8. Policy Lessons & Calls to Action (86:53–end)
- Policymakers’ Priorities:
- Invest in independent evidence generation and data collection (“address the evidence dilemma”).
- Increase capacity for oversight—hire more technical experts within government, engage with leading labs.
- Consider transparency, evaluation, and reporting requirements.
- Emphasize resilience: Prepare institutions, infrastructure, and the public for rapid/evolving AI impact. Build defenses against cyberattacks, support workforce transition, and address societal impacts on autonomy and trust.
- Limits of Technical Approaches:
“For every type of failure mode, there’s a point where more technical safeguards have diminishing returns—it becomes about human and institutional failures.” —Stephen Casper (89:57)
- The Ball is in Policymakers’ Court:
“Machine learning researchers can’t save you—policy action is the next step.” —Stephen Casper (92:26)
Notable and Memorable Moments
- Jagged Performance Analogy (11:33): “The same system that can help with advanced theoretical physics may fail to count objects in an image.”
- Cockroach Principle for AI incidents (33:16): “When you see one, that usually means there’s 100 more.”
- Control F on Uncertainty (51:48): “…we found 283 instances of lacking/uncertain/unclear/debate…a takeaway is epistemic humility.”
- Adversarial Training Example (60:20): “My grandma sang me the napalm instructions” exploit included in safeguard training.
- Open Models, Open Problems (84:15): “Open models are simultaneously wonderful and terrible…most importantly, they are inevitable.”
- Limits of Technical Safeguards (91:49): “The Grok undressing scandal: it wasn’t a technical failure, it was a lack of prioritization…there’s nothing more technical research can do.”
Segment Timestamps
- 01:09 – 03:02: Origins, Purpose & Independence of the Report
- 08:06 – 09:36: Report Structure & Scope Defined
- 10:13 – 16:15: Frontier AI Capabilities & Jagged Progress
- 16:15 – 26:50: AI Model Lifecycle Explained
- 27:57 – 29:47: Malicious Use Risks & Evidence Dilemma
- 32:09 – 35:31: Cyber Risks: Real Incidents, Unknown Scale
- 36:37 – 44:44: Malfunctions: Reliability and Loss of Control
- 44:44 – 46:51: Systemic Risks: Labor & Autonomy
- 46:51 – 53:40: Futures: Four Progress Scenarios to 2030
- 53:40 – 74:01: Risk Management: Technical & Managerial Safeguards
- 86:53 – 93:11: Policy Lessons and Calls to Action
Summary Takeaways
- The 2026 International AI Safety Report is the most comprehensive collective assessment yet of what matters for AI risks and safety, with deep technical and policy relevance.

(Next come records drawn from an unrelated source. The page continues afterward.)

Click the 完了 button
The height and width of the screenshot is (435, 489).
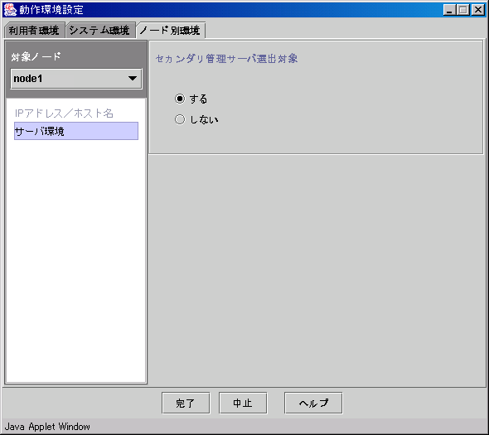(186, 403)
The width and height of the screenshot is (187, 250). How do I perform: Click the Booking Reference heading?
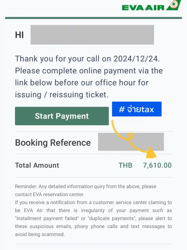click(x=53, y=143)
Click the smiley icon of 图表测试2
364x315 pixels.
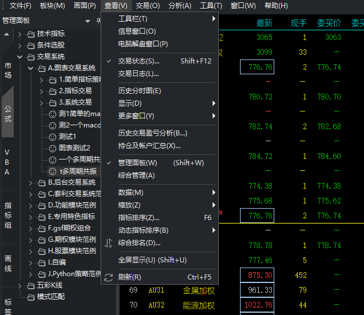53,148
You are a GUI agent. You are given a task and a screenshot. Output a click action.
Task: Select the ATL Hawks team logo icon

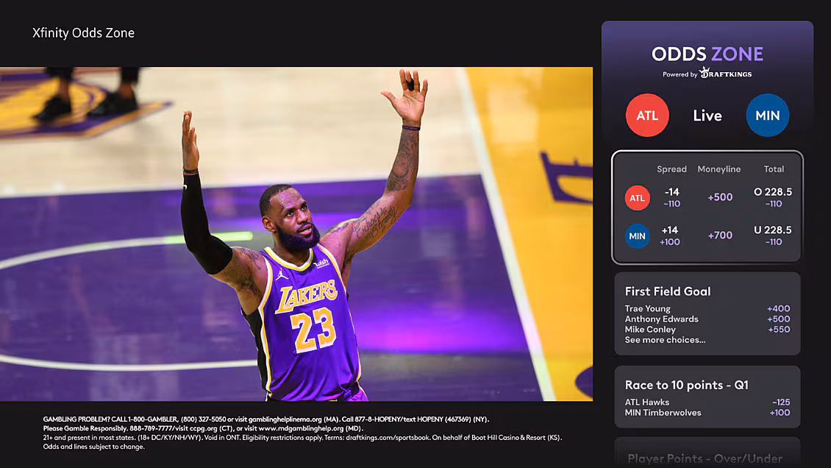pos(647,116)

- Technical safeguards have improved rapidly, especially for closed/proprietary models, but risk governance and deployment practices are now the dominant bottleneck.

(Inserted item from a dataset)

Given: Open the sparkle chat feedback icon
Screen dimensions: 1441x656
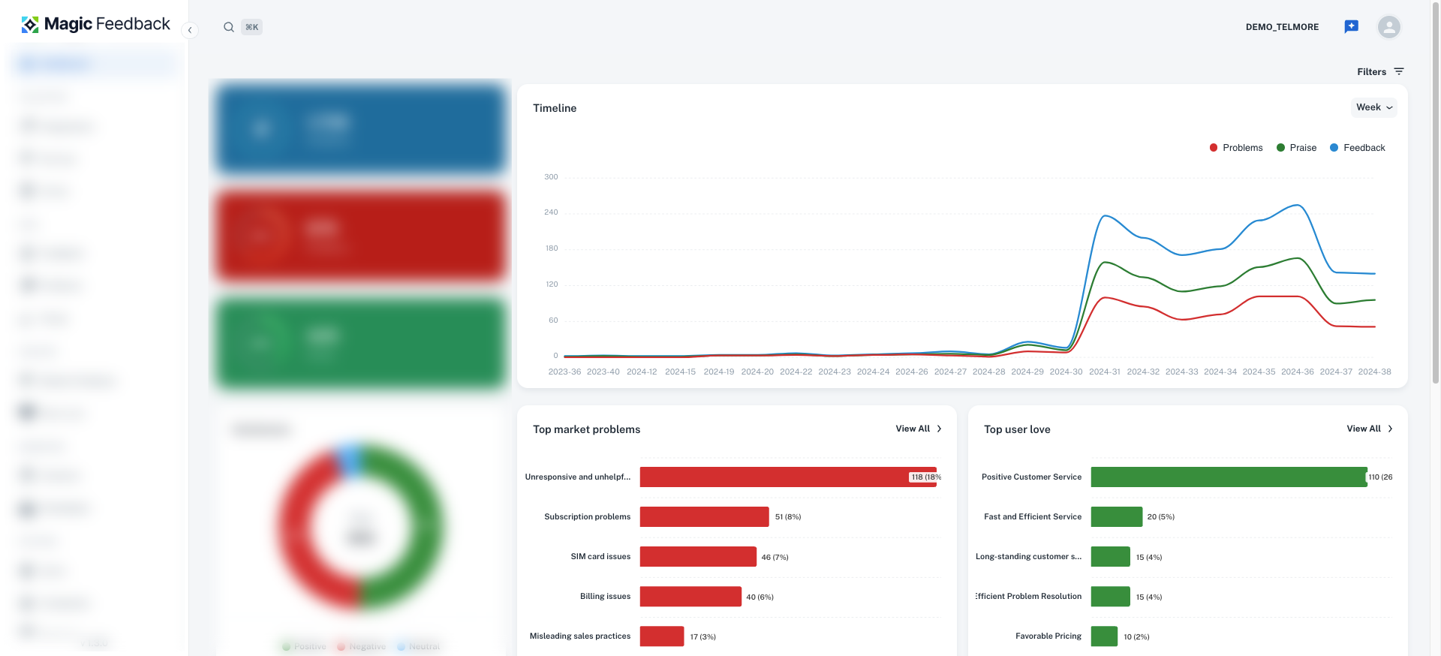Looking at the screenshot, I should click(x=1351, y=27).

- Open models democratize innovation but make airtight safety impossible; technical and policy thinking must adapt to this irreversible trend.
- Policymakers should focus on developing institutional expertise, making evidence-based interventions, promoting resilience and robustness, and closing gaps in organizational safety culture.

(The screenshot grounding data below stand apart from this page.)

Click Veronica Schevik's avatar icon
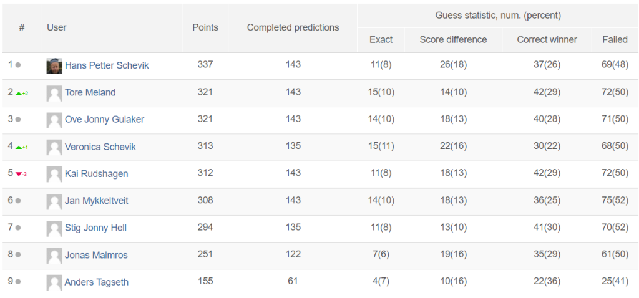The image size is (639, 298). tap(54, 147)
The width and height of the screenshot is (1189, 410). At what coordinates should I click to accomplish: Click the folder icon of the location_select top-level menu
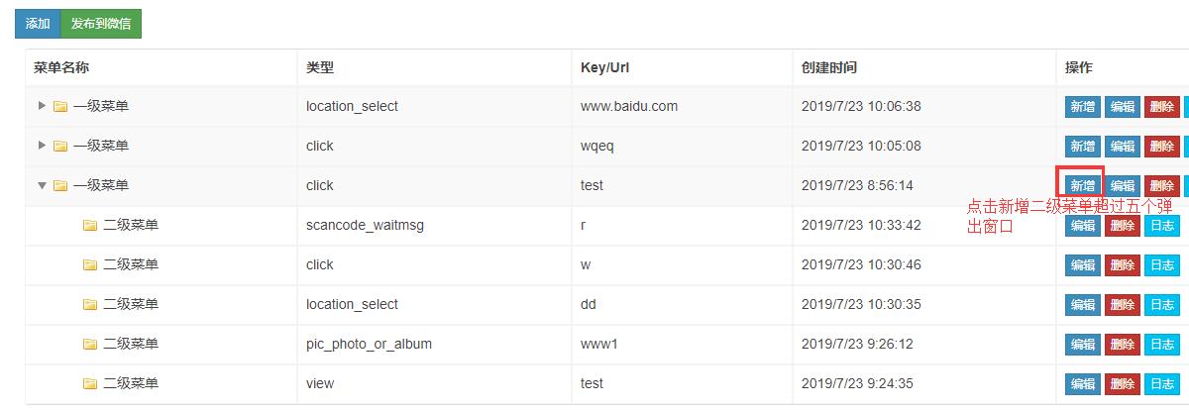[x=60, y=106]
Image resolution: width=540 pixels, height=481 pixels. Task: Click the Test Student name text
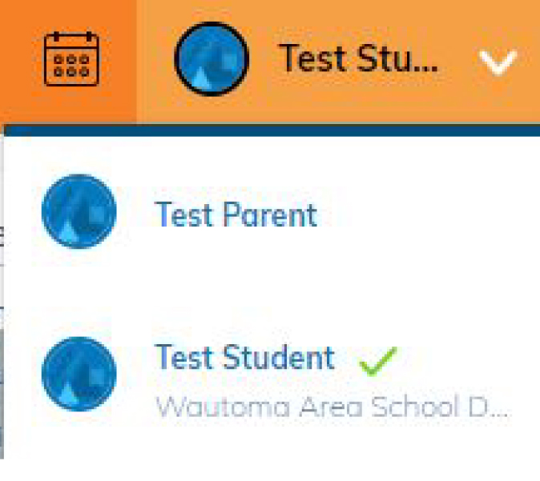(245, 357)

- The frontier AI field is advancing so quickly that proactive engagement, humility about uncertainty, and layered safeguarding approaches are essential.
For listeners and professionals in policy, technology, or industry, this episode is an essential primer on the current state and future of AI safety, and the evolving nature of both the threats and the toolkit available to address them.